(Published in MTimes 15 03 2019)
But the true mismanagement is the sudden implementation of the minimum wage, that followed the generous wage awards of 5.3%, 2.5% and 1.6% in 2015, 2016 and 2017 respectively. From Table I below, we can see that these were not accompanied by increases in productivity. The unit labour cost soared to an increase of 8.1% in 2016.Though it was only 1.9% in 2017, the appreciation of the rupee made things worse.
The decrease in industry growth since 2015 ( -3.1%,-5.1%, 0.3 % and -4.0%) can be attributed to declining overseas orders and to labour as well as other costs rising too fast.
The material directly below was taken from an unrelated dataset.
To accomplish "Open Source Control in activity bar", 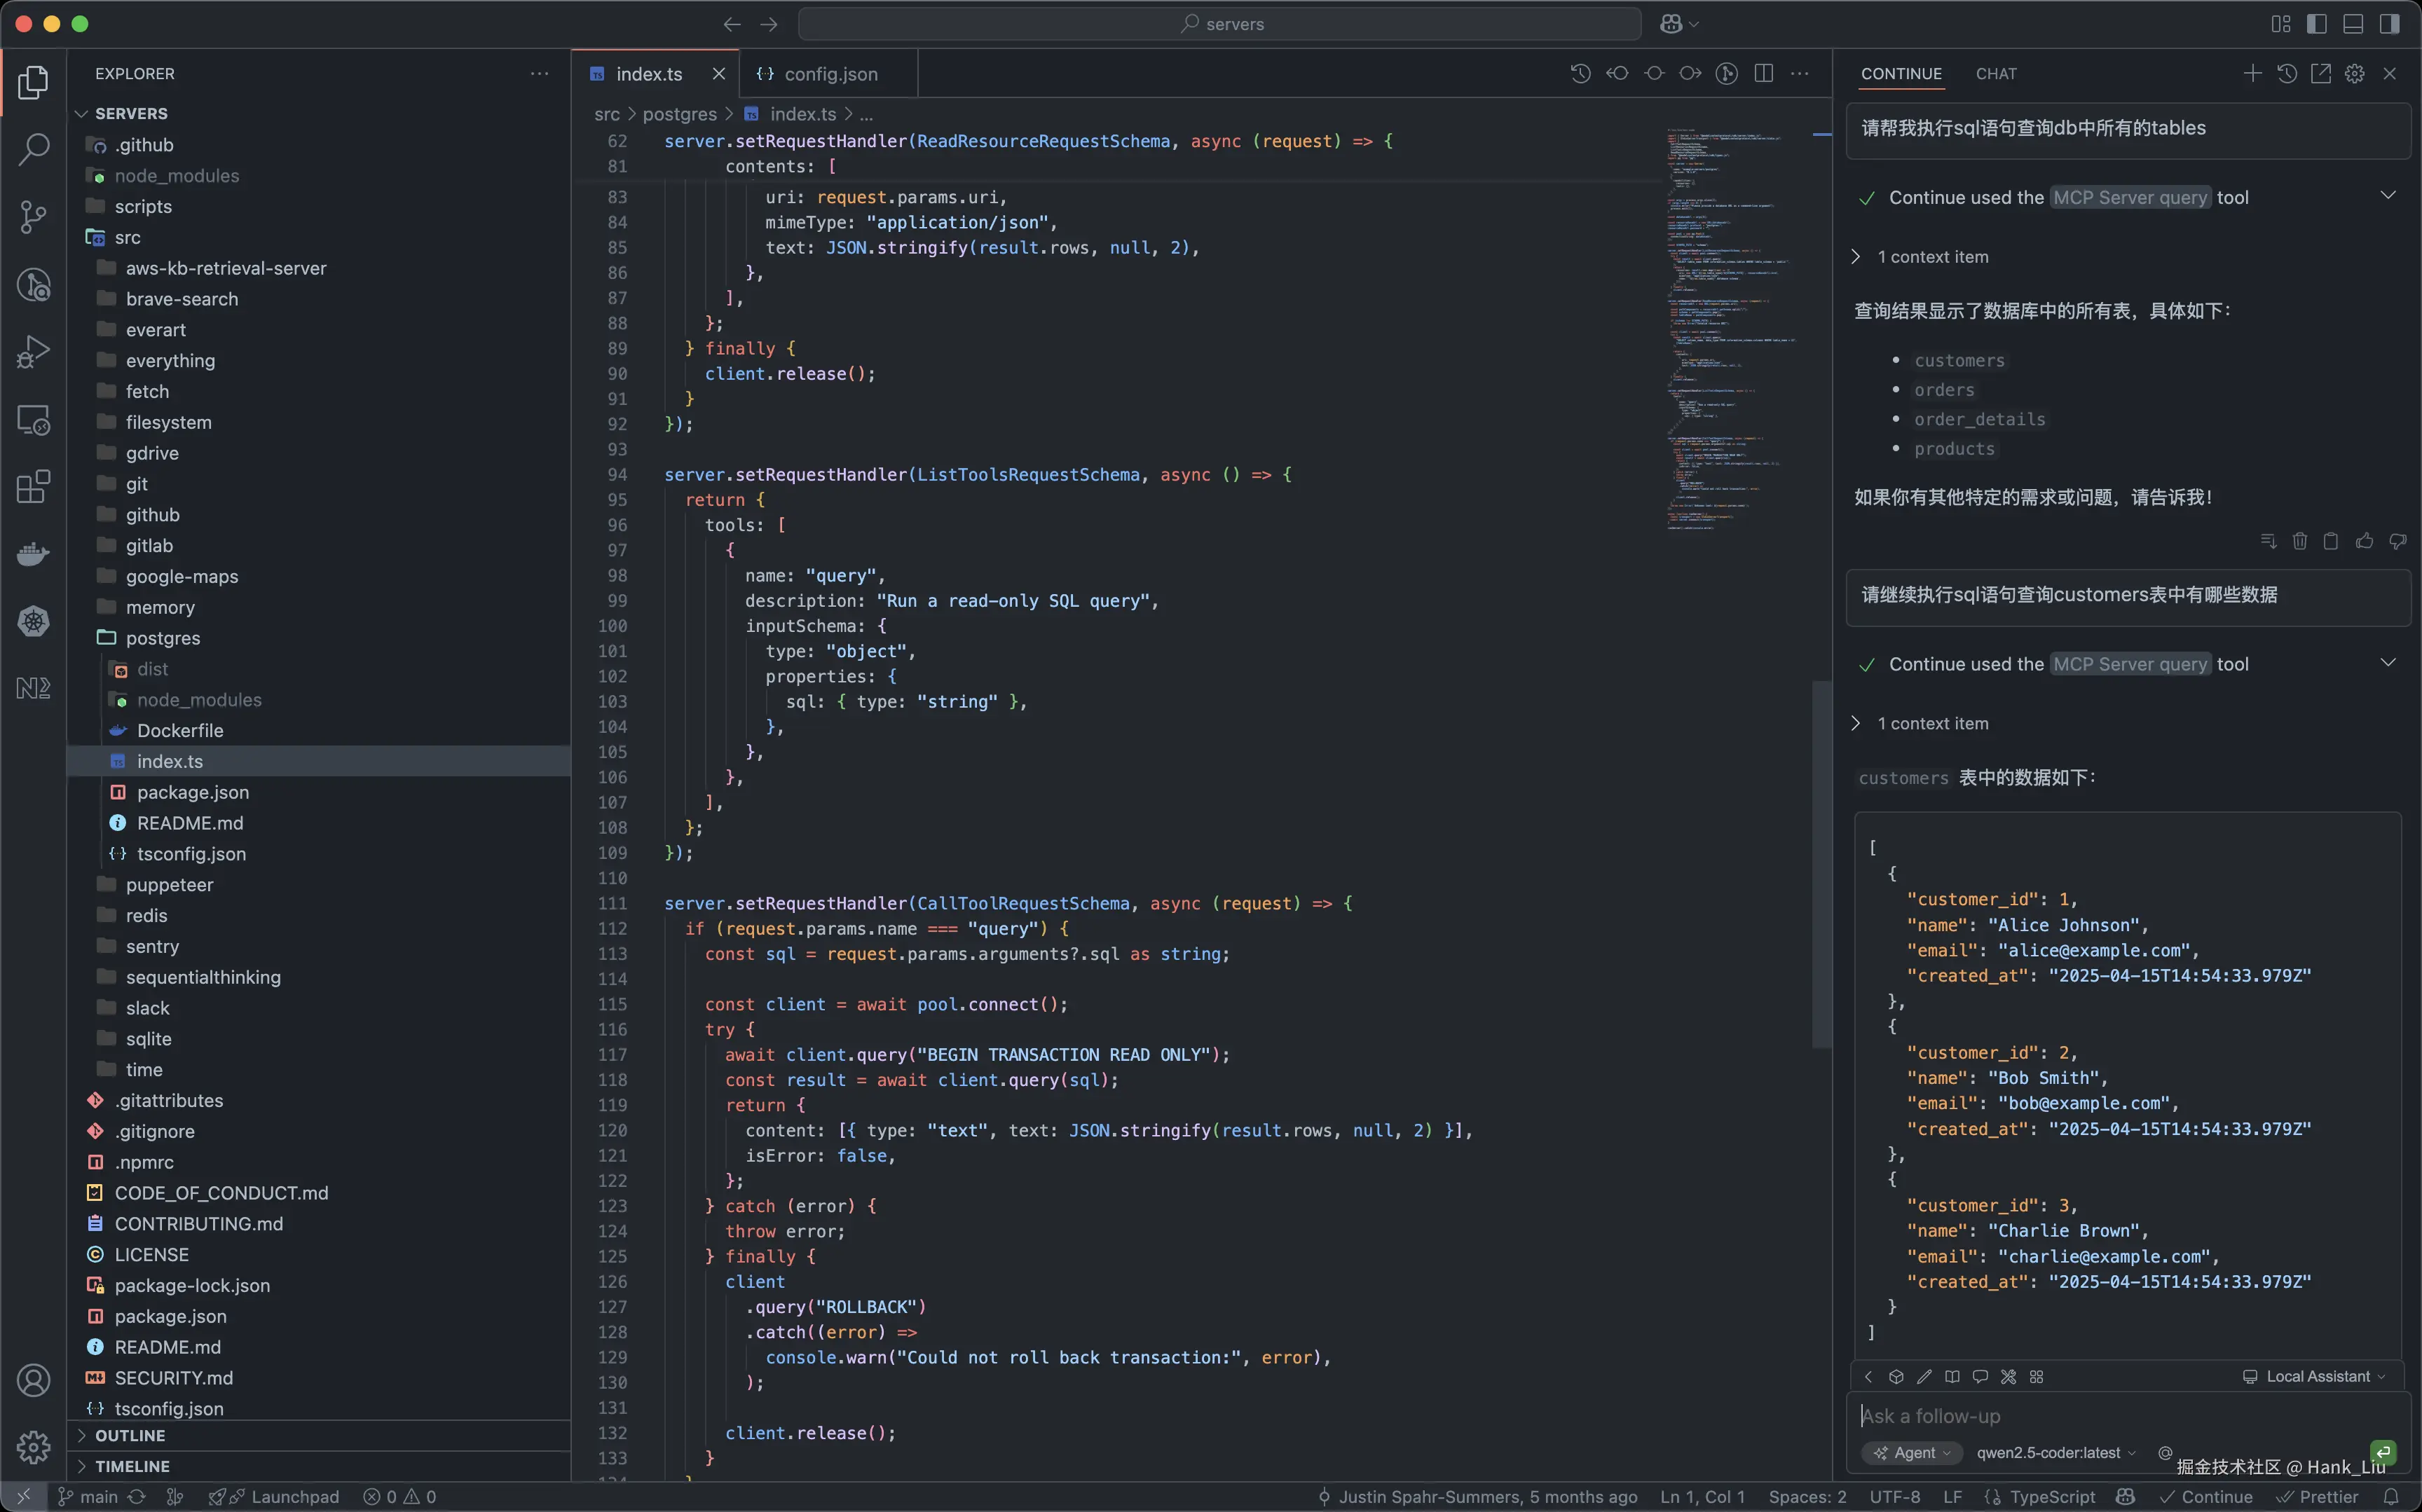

Increasing labour costs have, to some extent, undermined the international competitive advantage of the textile industry.
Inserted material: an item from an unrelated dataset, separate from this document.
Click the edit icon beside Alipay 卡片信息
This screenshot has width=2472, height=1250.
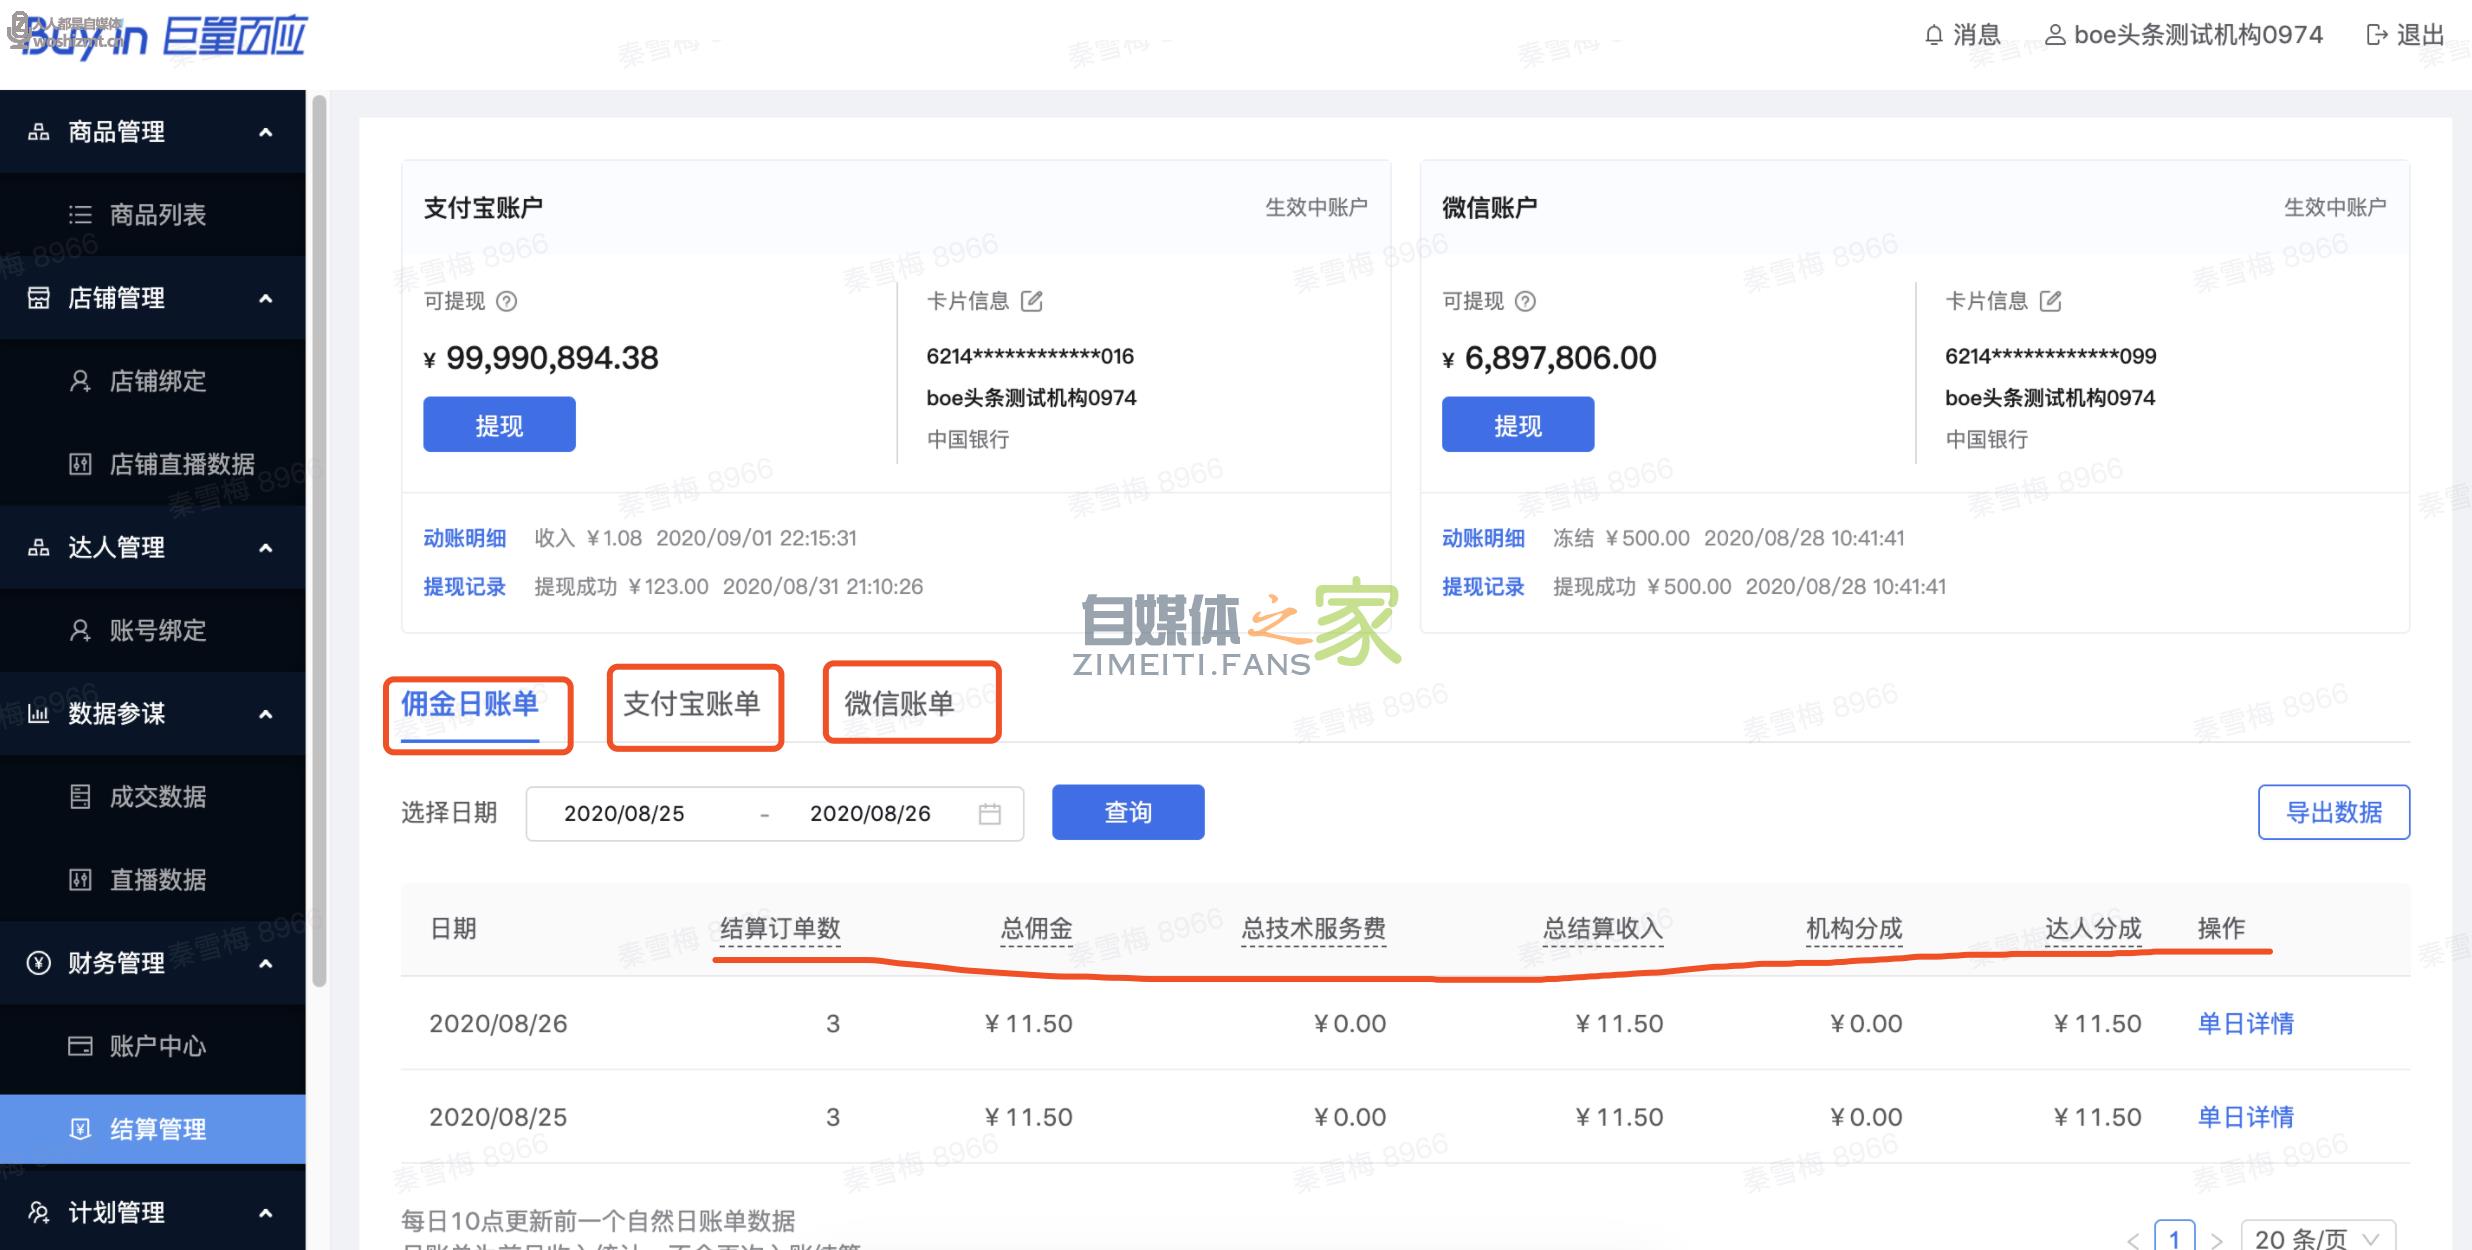point(1032,301)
The minimum wage should have been awarded on a phased basis giving time to the textile sub-sector of the Export Oriented Enterprises to adjust and boost productivity. The textile sector operates in a highly competitive world market. For the flagship textile companies, they can to a large extent absorb the increases in costs through new orders, higher prices of their products or increases in labour productivitybut for the small ones, they are mostly price-takers and they have little choices but to wind up if they are not given enough time to adjust.
It was in that sense that Ajay Beedasee, spokesperson of the Textile and Apparel Manufacturers Association, was alerting us to the fact that the situation is really alarming in the textile sector. Mr Beedasee is not the CEO of a company like Palmars Ltd; for him more than others, the cost of labour is turning out to be too expensive. Many more textile factories will be closing down. The Textile and Apparel industry presently needs a Marshall Plan and like the sugar sector it is fighting for its survival… These are not “des propos simplistes.”